Error on MTOPDomainClassification task
ZiyiXia opened this issue · 5 comments
When running evaluation on MTEB English benchmark, got following error during the MTOPDomainClassification task:
ERROR:mteb.evaluation.MTEB:Error while evaluating MTOPDomainClassification: Consistency check failed: file should be of size 2191 but has size 2190 ((…)62165c59d59d0034df9fff0bf/mtop_domain.py).
We are sorry for the inconvenience. Please retry with `force_download=True`.
If the issue persists, please let us know by opening an issue on https://github.com/huggingface/huggingface_hub.
Traceback (most recent call last):
File "/share/project/xzy/test/mteb_eval.py", line 56, in <module>
evaluation.run(
File "/root/anaconda3/envs/faiss/lib/python3.11/site-packages/mteb/evaluation/MTEB.py", line 422, in run
raise e
File "/root/anaconda3/envs/faiss/lib/python3.11/site-packages/mteb/evaluation/MTEB.py", line 352, in run
task.load_data(eval_splits=task_eval_splits, **kwargs)

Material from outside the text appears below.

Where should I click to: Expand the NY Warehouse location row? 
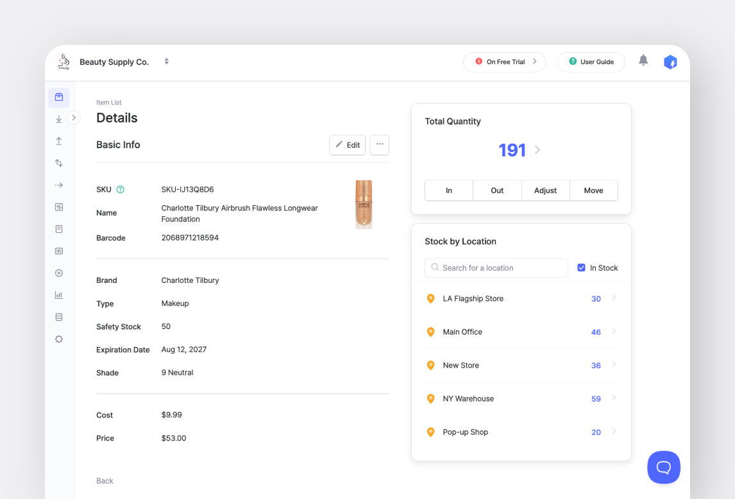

File "/root/anaconda3/envs/faiss/lib/python3.11/site-packages/mteb/abstasks/MultiSubsetLoader.py", line 15, in load_data
self.slow_load()
File "/root/anaconda3/envs/faiss/lib/python3.11/site-packages/mteb/abstasks/MultiSubsetLoader.py", line 44, in slow_load
self.dataset[lang] = datasets.load_dataset(
^^^^^^^^^^^^^^^^^^^^^^
File "/root/anaconda3/envs/faiss/lib/python3.11/site-packages/datasets/load.py", line 2606, in load_dataset
builder_instance = load_dataset_builder(
^^^^^^^^^^^^^^^^^^^^^
File "/root/anaconda3/envs/faiss/lib/python3.11/site-packages/datasets/load.py", line 2277, in load_dataset_builder
dataset_module = dataset_module_factory(
^^^^^^^^^^^^^^^^^^^^^^^
File "/root/anaconda3/envs/faiss/lib/python3.11/site-packages/datasets/load.py", line 1923, in dataset_module_factory
raise e1 from None
File "/root/anaconda3/envs/faiss/lib/python3.11/site-packages/datasets/load.py", line 1896, in dataset_module_factory
).get_module()
^^^^^^^^^^^^
File "/root/anaconda3/envs/faiss/lib/python3.11/site-packages/datasets/load.py", line 1507, in get_module
local_path = self.download_loading_script()
^^^^^^^^^^^^^^^^^^^^^^^^^^^^^^
File "/root/anaconda3/envs/faiss/lib/python3.11/site-packages/datasets/load.py", line 1467, in download_loading_script
return cached_path(file_path, download_config=download_config)
^^^^^^^^^^^^^^^^^^^^^^^^^^^^^^^^^^^^^^^^^^^^^^^^^^^^^^^
File "/root/anaconda3/envs/faiss/lib/python3.11/site-packages/datasets/utils/file_utils.py", line 211, in cached_path
output_path = get_from_cache(
^^^^^^^^^^^^^^^
File "/root/anaconda3/envs/faiss/lib/python3.11/site-packages/datasets/utils/file_utils.py", line 689, in get_from_cache
fsspec_get(
File "/root/anaconda3/envs/faiss/lib/python3.11/site-packages/datasets/utils/file_utils.py", line 395, in fsspec_get
fs.get_file(path, temp_file.name, callback=callback)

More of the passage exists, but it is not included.